Try it - Pictures aside, reproduce exactly and only the lines from the one containing "This screenshot has height=852, width=1291." through the end of the records.

Source material -
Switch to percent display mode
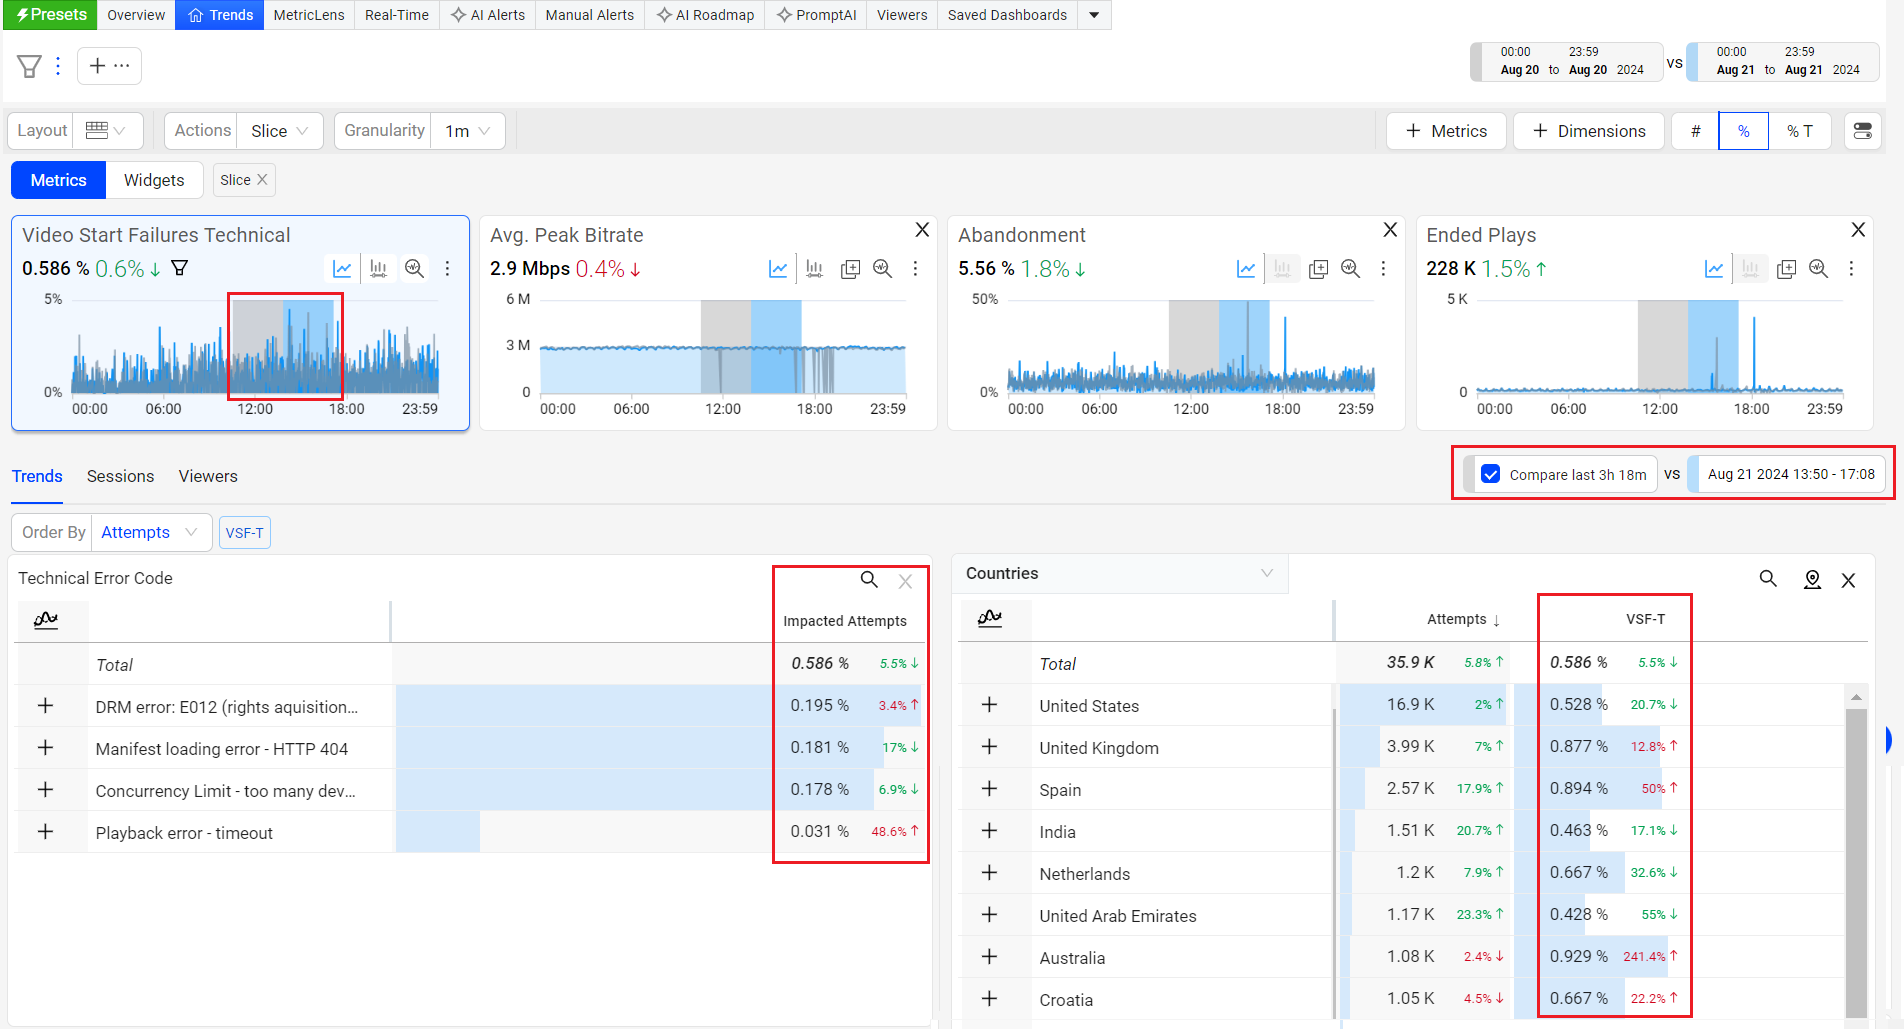1904x1029 pixels. (x=1743, y=131)
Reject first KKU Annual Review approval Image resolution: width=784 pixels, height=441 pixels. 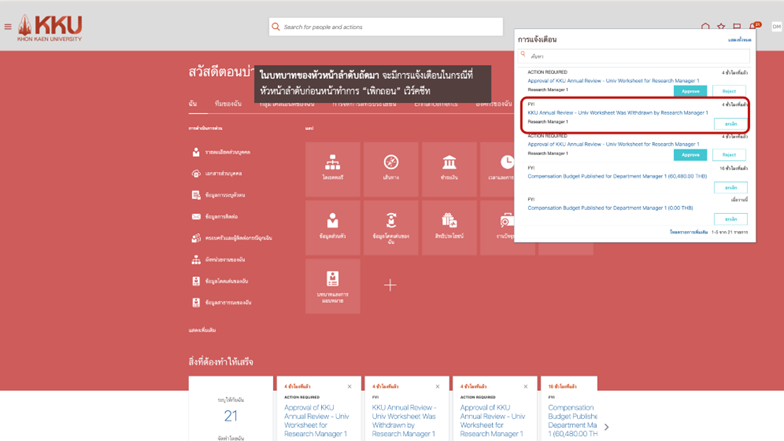coord(729,91)
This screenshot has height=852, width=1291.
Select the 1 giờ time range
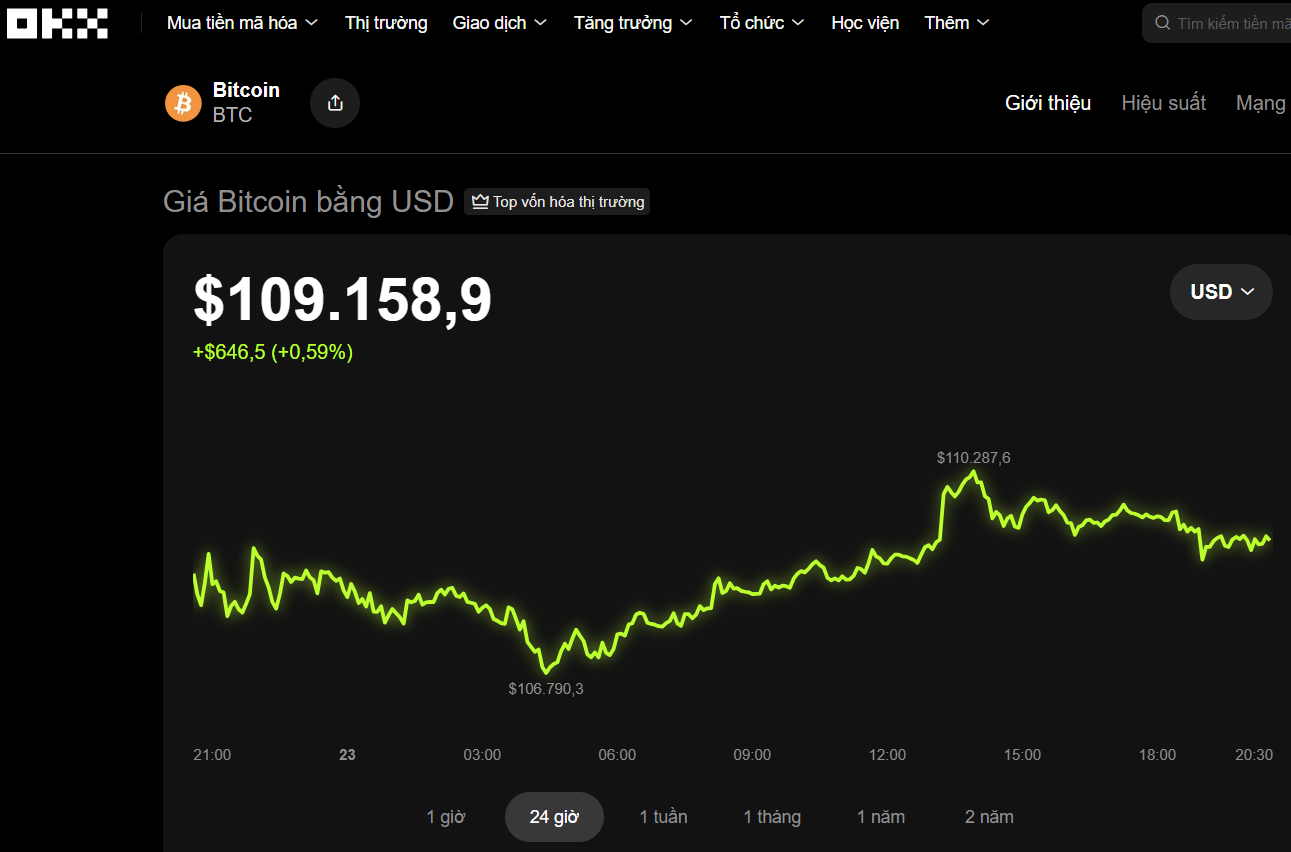point(446,816)
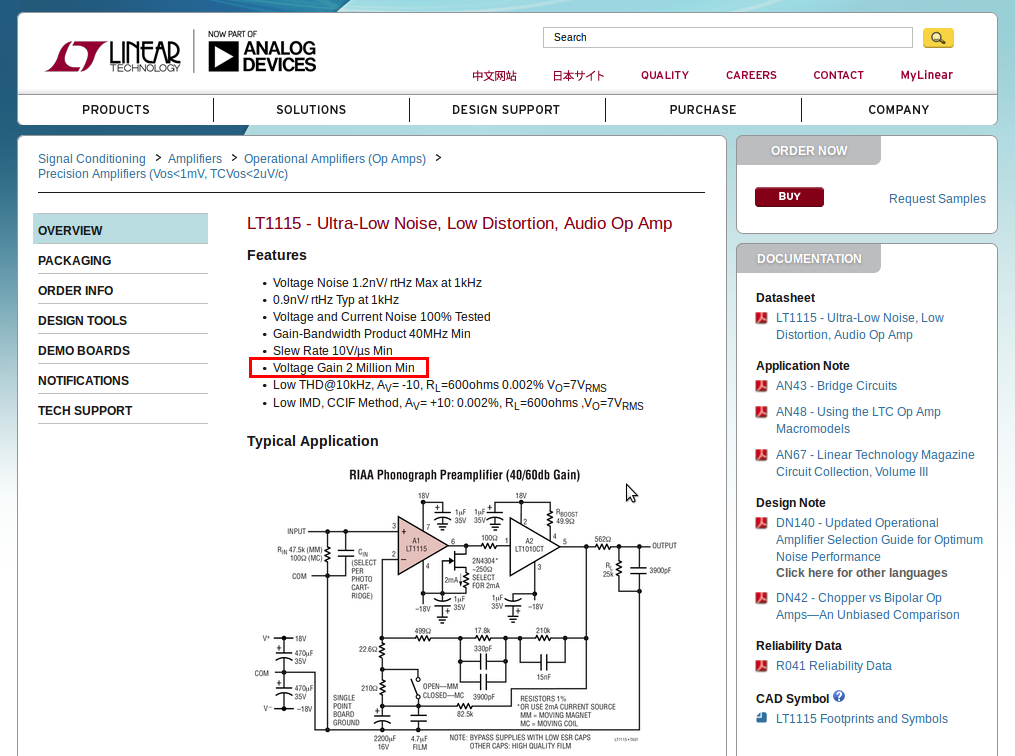Click the PDF icon beside AN43 Bridge Circuits

[762, 386]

Your solution -
This screenshot has height=852, width=1291.
Select the 1 giờ time range
point(446,816)
Click the PDF icon beside AN43 Bridge Circuits

[762, 386]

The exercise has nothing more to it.